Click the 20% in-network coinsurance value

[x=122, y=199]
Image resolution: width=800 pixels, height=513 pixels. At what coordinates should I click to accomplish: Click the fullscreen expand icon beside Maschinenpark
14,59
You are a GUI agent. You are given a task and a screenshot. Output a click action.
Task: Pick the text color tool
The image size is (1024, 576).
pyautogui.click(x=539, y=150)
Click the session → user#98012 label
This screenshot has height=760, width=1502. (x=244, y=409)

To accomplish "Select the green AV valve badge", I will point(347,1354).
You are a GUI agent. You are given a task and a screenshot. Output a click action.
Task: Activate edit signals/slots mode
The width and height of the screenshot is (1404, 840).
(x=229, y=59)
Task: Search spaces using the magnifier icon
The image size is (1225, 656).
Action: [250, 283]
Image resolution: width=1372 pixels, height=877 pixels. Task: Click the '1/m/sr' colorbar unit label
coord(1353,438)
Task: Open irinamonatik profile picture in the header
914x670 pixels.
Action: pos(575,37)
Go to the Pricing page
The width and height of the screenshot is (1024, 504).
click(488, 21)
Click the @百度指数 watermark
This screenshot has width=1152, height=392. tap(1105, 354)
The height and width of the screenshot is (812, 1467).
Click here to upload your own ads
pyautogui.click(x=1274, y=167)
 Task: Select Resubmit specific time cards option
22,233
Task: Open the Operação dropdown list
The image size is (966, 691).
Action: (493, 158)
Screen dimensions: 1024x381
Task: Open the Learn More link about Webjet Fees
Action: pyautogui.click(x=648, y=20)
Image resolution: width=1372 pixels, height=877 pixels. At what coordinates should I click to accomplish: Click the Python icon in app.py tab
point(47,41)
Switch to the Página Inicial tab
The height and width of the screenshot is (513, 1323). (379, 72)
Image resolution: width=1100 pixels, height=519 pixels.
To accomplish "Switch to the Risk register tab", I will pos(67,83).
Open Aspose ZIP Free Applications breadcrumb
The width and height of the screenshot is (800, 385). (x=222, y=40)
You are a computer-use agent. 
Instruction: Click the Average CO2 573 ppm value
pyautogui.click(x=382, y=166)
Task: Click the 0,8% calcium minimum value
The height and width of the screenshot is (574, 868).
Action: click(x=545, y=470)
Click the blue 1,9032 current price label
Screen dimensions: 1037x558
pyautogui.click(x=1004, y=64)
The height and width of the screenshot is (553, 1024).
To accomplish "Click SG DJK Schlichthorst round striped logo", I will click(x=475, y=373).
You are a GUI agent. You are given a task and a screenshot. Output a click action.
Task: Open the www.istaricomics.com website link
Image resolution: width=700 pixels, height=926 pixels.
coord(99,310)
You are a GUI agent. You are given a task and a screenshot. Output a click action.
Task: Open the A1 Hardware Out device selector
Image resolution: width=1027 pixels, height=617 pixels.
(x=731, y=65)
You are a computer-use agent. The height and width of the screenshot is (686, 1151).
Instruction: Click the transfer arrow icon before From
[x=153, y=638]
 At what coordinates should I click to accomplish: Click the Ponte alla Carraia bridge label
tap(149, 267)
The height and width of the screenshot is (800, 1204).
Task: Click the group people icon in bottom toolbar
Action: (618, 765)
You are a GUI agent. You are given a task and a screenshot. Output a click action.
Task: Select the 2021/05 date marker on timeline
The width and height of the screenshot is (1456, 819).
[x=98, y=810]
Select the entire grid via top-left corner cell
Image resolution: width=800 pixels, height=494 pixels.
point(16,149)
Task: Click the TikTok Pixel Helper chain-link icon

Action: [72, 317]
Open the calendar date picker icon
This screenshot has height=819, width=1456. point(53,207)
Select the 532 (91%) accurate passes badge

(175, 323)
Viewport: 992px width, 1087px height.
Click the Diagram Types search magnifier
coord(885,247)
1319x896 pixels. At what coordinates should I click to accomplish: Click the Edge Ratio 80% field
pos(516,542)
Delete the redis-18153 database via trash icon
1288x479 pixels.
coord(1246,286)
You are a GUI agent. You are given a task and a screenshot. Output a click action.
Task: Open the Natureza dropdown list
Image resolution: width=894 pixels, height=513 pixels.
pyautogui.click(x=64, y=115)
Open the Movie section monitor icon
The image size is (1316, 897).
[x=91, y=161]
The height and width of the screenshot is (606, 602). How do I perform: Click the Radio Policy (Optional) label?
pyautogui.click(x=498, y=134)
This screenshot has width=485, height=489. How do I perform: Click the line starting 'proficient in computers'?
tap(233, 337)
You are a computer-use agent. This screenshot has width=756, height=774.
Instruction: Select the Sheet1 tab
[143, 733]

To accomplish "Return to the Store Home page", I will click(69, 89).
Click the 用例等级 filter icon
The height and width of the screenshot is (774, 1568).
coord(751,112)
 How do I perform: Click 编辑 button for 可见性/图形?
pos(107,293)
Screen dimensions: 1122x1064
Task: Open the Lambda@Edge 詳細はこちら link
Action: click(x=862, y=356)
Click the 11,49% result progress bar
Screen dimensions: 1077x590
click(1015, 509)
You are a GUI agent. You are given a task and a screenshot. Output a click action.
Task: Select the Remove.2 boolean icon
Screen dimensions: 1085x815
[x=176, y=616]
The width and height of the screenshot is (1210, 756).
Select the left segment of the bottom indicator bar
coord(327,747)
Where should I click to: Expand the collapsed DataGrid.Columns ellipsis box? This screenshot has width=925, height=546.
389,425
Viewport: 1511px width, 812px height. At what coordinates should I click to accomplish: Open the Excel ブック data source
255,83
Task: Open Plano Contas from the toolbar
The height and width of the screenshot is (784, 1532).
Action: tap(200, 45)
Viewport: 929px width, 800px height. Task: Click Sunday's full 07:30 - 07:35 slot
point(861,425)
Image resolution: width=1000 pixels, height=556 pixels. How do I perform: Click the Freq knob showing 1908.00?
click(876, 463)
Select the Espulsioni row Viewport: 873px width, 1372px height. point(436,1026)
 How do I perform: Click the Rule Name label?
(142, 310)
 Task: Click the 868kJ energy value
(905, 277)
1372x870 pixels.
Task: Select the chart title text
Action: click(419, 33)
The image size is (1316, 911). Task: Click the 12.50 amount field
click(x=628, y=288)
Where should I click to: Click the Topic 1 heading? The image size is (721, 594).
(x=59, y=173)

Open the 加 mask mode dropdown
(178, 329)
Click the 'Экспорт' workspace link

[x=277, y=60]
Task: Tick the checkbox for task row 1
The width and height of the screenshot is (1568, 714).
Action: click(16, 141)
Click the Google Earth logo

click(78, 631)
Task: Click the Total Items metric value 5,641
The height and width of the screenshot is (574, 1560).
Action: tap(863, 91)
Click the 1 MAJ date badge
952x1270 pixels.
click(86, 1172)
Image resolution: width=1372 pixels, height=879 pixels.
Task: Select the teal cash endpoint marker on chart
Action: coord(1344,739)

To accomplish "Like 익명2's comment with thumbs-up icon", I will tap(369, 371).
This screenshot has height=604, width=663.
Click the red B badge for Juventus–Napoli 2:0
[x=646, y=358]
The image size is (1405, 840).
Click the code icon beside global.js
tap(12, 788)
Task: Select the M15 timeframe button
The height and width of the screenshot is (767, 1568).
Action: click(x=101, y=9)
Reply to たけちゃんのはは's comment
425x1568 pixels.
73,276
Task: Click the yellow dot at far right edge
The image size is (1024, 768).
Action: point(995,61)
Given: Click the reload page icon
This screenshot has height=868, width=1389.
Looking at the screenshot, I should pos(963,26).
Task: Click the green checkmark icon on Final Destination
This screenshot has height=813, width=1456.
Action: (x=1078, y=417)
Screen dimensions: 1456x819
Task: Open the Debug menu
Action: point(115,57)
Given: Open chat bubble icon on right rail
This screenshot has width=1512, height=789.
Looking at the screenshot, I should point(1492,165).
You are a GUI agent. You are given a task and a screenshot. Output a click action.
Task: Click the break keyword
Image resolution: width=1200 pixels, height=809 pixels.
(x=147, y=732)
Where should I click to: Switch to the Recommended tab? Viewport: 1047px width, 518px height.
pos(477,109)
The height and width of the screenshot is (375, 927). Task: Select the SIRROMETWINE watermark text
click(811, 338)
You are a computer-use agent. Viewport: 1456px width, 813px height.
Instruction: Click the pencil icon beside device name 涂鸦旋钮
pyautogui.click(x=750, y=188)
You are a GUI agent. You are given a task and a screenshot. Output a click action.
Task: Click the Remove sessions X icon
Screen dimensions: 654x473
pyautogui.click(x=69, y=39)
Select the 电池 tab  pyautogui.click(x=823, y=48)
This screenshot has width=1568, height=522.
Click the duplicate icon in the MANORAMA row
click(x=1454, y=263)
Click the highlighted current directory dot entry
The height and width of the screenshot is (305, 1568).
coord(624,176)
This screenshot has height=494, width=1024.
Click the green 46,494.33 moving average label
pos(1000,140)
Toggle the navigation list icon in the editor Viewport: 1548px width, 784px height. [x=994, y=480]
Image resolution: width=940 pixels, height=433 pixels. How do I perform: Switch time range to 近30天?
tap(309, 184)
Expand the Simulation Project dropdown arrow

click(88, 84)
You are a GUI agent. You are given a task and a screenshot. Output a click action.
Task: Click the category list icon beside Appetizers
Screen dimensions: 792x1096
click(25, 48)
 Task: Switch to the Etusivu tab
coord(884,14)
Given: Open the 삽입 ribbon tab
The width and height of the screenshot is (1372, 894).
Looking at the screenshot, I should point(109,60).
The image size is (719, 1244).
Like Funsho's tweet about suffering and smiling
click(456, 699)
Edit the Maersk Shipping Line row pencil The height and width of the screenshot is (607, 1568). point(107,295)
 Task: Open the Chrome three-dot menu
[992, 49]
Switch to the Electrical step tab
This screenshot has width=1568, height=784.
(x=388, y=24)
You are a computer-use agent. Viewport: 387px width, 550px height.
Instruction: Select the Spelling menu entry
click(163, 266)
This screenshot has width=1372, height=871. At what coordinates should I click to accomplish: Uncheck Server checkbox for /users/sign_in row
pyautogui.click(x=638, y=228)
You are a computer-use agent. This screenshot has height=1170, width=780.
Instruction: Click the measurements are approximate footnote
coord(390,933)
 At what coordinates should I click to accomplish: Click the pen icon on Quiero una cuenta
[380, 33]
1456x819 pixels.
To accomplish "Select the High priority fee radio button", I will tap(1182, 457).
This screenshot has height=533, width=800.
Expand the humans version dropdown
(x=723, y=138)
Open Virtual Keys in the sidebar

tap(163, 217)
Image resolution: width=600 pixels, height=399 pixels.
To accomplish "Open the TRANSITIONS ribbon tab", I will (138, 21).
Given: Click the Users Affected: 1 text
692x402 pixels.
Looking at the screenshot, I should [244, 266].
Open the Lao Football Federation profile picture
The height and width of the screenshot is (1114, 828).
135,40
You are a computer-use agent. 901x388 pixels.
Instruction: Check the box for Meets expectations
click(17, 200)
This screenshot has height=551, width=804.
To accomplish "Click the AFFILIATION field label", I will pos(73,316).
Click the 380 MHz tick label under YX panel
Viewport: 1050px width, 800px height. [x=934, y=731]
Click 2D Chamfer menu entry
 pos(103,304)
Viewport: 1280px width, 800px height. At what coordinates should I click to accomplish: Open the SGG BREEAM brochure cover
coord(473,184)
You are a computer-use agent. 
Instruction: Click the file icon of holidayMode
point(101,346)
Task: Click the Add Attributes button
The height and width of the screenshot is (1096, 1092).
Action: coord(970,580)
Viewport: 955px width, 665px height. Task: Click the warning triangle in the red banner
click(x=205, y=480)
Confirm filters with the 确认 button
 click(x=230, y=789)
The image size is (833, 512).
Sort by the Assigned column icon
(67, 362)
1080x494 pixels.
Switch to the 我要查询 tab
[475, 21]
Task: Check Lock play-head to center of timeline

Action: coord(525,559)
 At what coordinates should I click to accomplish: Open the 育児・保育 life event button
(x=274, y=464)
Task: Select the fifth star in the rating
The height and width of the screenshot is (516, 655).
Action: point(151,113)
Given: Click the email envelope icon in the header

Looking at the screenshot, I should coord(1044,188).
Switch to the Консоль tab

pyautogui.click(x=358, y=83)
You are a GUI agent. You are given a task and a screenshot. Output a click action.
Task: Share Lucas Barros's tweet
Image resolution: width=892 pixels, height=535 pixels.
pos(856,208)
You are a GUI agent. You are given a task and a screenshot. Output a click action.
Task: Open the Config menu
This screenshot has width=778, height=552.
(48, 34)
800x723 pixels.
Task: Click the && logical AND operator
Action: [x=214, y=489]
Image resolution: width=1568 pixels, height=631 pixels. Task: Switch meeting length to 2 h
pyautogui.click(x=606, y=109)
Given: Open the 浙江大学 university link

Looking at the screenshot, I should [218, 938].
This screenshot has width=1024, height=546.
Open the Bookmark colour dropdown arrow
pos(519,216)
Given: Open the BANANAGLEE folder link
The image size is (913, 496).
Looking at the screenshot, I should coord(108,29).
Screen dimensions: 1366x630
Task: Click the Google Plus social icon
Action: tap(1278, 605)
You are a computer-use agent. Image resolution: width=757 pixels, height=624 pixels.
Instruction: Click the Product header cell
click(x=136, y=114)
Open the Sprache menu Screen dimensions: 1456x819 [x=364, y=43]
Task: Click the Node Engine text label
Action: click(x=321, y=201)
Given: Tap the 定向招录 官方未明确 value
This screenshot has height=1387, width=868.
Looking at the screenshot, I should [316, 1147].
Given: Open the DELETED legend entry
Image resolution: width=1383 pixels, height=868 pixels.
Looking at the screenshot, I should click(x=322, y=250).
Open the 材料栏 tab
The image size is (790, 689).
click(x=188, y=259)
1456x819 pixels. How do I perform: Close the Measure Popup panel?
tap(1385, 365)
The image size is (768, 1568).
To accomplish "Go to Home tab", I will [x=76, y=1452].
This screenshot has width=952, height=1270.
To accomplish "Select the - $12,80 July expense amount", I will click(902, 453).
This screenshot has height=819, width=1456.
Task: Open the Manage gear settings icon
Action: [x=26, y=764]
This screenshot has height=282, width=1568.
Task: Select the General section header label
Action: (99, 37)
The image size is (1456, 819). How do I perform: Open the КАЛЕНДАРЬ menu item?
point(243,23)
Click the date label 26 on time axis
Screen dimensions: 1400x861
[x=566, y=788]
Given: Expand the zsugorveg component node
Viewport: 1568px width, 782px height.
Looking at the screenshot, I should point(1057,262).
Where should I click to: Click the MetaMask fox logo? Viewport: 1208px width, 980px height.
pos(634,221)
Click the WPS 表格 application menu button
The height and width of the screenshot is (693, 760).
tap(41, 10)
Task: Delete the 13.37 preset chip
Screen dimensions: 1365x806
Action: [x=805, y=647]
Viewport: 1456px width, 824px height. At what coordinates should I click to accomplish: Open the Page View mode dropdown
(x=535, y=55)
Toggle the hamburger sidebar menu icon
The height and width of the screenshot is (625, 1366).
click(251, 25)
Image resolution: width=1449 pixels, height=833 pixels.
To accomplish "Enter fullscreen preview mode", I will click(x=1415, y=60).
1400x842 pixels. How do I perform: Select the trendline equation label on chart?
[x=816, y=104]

◆ ◆ ◆ ◆ ◆

Copy the rows from the line with "Task: Open irinamonatik" to the line with "The width and height of the screenshot is (800, 385).", putting "drop-down menu" in place of "dropdown list" and changing nothing else.

Task: Open irinamonatik profile picture in the header
914x670 pixels.
Action: pos(575,37)
Go to the Pricing page
The width and height of the screenshot is (1024, 504).
click(488, 21)
Click the @百度指数 watermark
This screenshot has width=1152, height=392. tap(1105, 354)
The height and width of the screenshot is (812, 1467).
Click here to upload your own ads
pyautogui.click(x=1274, y=167)
 Task: Select Resubmit specific time cards option
22,233
Task: Open the Operação drop-down menu
The image size is (966, 691).
Action: (493, 158)
Screen dimensions: 1024x381
Task: Open the Learn More link about Webjet Fees
Action: pyautogui.click(x=648, y=20)
Image resolution: width=1372 pixels, height=877 pixels. At what coordinates should I click to accomplish: Click the Python icon in app.py tab
point(47,41)
Switch to the Página Inicial tab
The height and width of the screenshot is (513, 1323). (379, 72)
Image resolution: width=1100 pixels, height=519 pixels.
To accomplish "Switch to the Risk register tab", I will pos(67,83).
Open Aspose ZIP Free Applications breadcrumb
The width and height of the screenshot is (800, 385). (x=222, y=40)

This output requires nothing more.